Я: А что делают раки?

Она: Они очень чувствительные. Живут чувствами. Очень ранимые…

Я: Ну, это более позитивные качества, чем мои. Тебе повезло.

Она: …да, очень ранимые… Я утром очень на тебя обиделась на KT.[137]

Мы рисовали сегодня за одним столом, и я первое время пытался над ней подшучивать. Говорил, чтобы она рисовала поабстрактнее, иначе воспитательница «придирается». Я, мол, только и отдуваюсь за скрытые смыслы своих рисунков. А Катрин этим шуткам, как оказалась, была не рада. Стала закрывать рукой от меня свои цветы с зубчиками. Я оставил её в покое и стал раскрашивать своего рыжеволосого ангела, до жути похожего на соседку.

Катрин, сказав мне о своих обидах, стала вести себя довольно странно. Заволновалась. Засмущалась. Было видно, что она хочет сказать мне что-то важное, но стесняется. Я взял её руку в свою и попросил прощения за свои безобразия. Она сказала, что ей было всё это неприятно из-за того, что я в тот момент был до жути похож на её последнего приятеля, с которым она расплевалась и не хочет больше видеться. Тот тоже Дева.

Я: А что ещё ты знаешь о себе-раке?

Она: Что ещё?..

Я: Да.

Она (засмущавшись пуще прежнего): Не скажу. Нет, не скажу…
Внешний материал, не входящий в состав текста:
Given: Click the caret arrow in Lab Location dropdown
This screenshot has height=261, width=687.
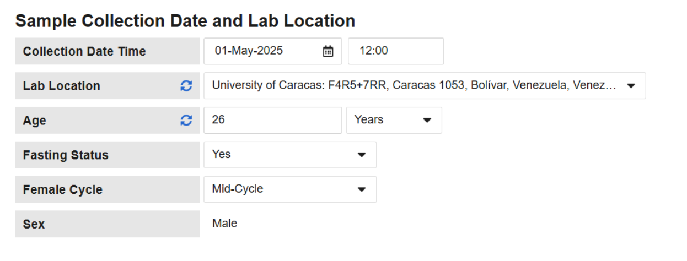Looking at the screenshot, I should point(631,86).
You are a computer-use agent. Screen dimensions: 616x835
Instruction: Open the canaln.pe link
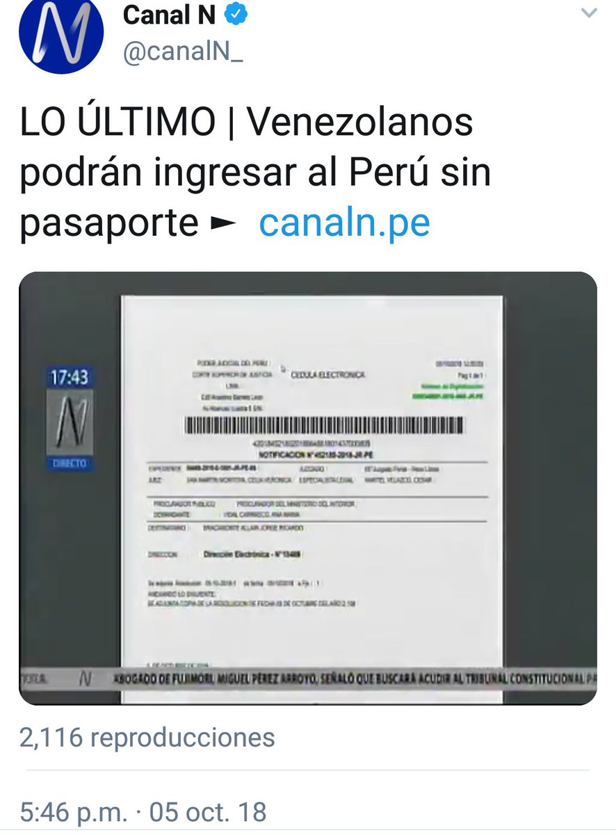344,223
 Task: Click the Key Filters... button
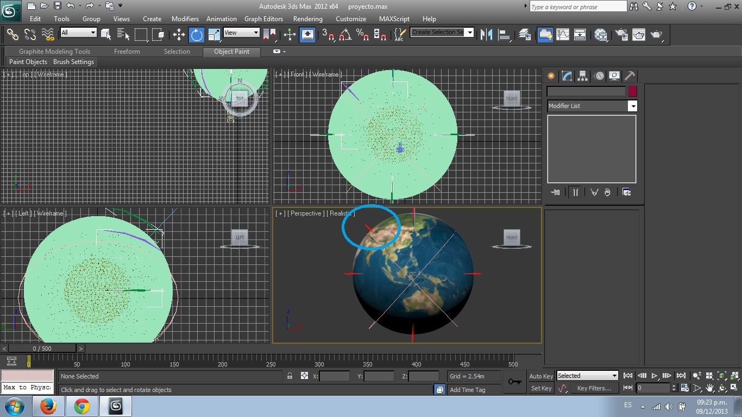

Всё это время я держу её руку в своей. Рука холодная и бесчувственная. Я уже забыл, когда мне было так хорошо от прикосновения. Катрин затихла и ничего больше не говорит. Я жду того, что она мне ответит своими пальцами, сожмет в ответ мою руку, тогда бы я её поцеловал, но этого не случилось… Я предложил ей пойти прогуляться. На улице я опять взял её руку, и она опять не отдёрнула её, но и не ответила, оставив безвольной.

Когда мы проходили мимо загона для лошадей, мне показалось, что я слышу позвякивание уздечки за спиной. Обернулся. Никого нет. Опять звук. Ах, это же серёжки!..

Мы гуляли более часа. Всё это время Катрин выглядела смущённой и растерянной. Я, вроде как, тоже. На протяжении всей нашей прогулки над нами кружил выздоровевший самолёт.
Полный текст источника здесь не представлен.